Assignment: Repeat the material exactly, every line of it.

·····

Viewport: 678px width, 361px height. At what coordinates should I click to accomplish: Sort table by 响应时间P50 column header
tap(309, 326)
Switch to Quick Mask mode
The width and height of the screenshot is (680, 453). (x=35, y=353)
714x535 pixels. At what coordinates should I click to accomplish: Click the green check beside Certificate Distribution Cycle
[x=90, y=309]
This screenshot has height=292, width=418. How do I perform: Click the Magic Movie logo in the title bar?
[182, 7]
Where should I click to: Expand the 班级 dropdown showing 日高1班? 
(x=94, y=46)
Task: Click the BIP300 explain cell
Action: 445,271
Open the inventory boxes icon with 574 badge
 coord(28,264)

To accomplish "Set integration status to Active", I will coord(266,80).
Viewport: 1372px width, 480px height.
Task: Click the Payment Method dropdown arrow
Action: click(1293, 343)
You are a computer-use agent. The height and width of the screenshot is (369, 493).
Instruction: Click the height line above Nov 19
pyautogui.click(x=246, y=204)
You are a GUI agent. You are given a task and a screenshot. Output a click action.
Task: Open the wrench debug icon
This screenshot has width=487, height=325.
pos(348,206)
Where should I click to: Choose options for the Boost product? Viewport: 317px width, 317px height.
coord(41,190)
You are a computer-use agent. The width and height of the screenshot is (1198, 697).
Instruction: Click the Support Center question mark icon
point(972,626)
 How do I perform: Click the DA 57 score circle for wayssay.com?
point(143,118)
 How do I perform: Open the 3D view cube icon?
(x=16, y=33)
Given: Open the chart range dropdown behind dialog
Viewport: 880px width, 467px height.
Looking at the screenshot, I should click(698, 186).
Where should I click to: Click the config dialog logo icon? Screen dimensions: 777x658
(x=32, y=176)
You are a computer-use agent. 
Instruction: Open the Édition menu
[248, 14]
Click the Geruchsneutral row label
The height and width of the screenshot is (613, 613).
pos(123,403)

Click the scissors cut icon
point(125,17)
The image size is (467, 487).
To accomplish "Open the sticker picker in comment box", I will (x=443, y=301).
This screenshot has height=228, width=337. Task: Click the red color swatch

·····

Task solution:
Viewport: 678px width, 361px height. At what coordinates should I click to accomplish: Sort table by 响应时间P50 column header
tap(309, 326)
Switch to Quick Mask mode
The width and height of the screenshot is (680, 453). (x=35, y=353)
714x535 pixels. At what coordinates should I click to accomplish: Click the green check beside Certificate Distribution Cycle
[x=90, y=309]
This screenshot has height=292, width=418. How do I perform: Click the Magic Movie logo in the title bar?
[182, 7]
Where should I click to: Expand the 班级 dropdown showing 日高1班? 
(x=94, y=46)
Task: Click the BIP300 explain cell
Action: 445,271
Open the inventory boxes icon with 574 badge
 coord(28,264)

To accomplish "Set integration status to Active", I will coord(266,80).
Viewport: 1372px width, 480px height.
Task: Click the Payment Method dropdown arrow
Action: click(1293, 343)
You are a computer-use agent. The height and width of the screenshot is (369, 493).
Instruction: Click the height line above Nov 19
pyautogui.click(x=246, y=204)
You are a GUI agent. You are given a task and a screenshot. Output a click action.
Task: Open the wrench debug icon
This screenshot has width=487, height=325.
pos(348,206)
Where should I click to: Choose options for the Boost product? Viewport: 317px width, 317px height.
coord(41,190)
You are a computer-use agent. The width and height of the screenshot is (1198, 697).
Instruction: Click the Support Center question mark icon
point(972,626)
 How do I perform: Click the DA 57 score circle for wayssay.com?
point(143,118)
 How do I perform: Open the 3D view cube icon?
(x=16, y=33)
Given: Open the chart range dropdown behind dialog
Viewport: 880px width, 467px height.
Looking at the screenshot, I should click(698, 186).
Where should I click to: Click the config dialog logo icon? Screen dimensions: 777x658
(x=32, y=176)
You are a computer-use agent. 
Instruction: Open the Édition menu
[248, 14]
Click the Geruchsneutral row label
The height and width of the screenshot is (613, 613).
pos(123,403)

Click the scissors cut icon
point(125,17)
The image size is (467, 487).
To accomplish "Open the sticker picker in comment box", I will (x=443, y=301).
This screenshot has height=228, width=337. Task: Click the red color swatch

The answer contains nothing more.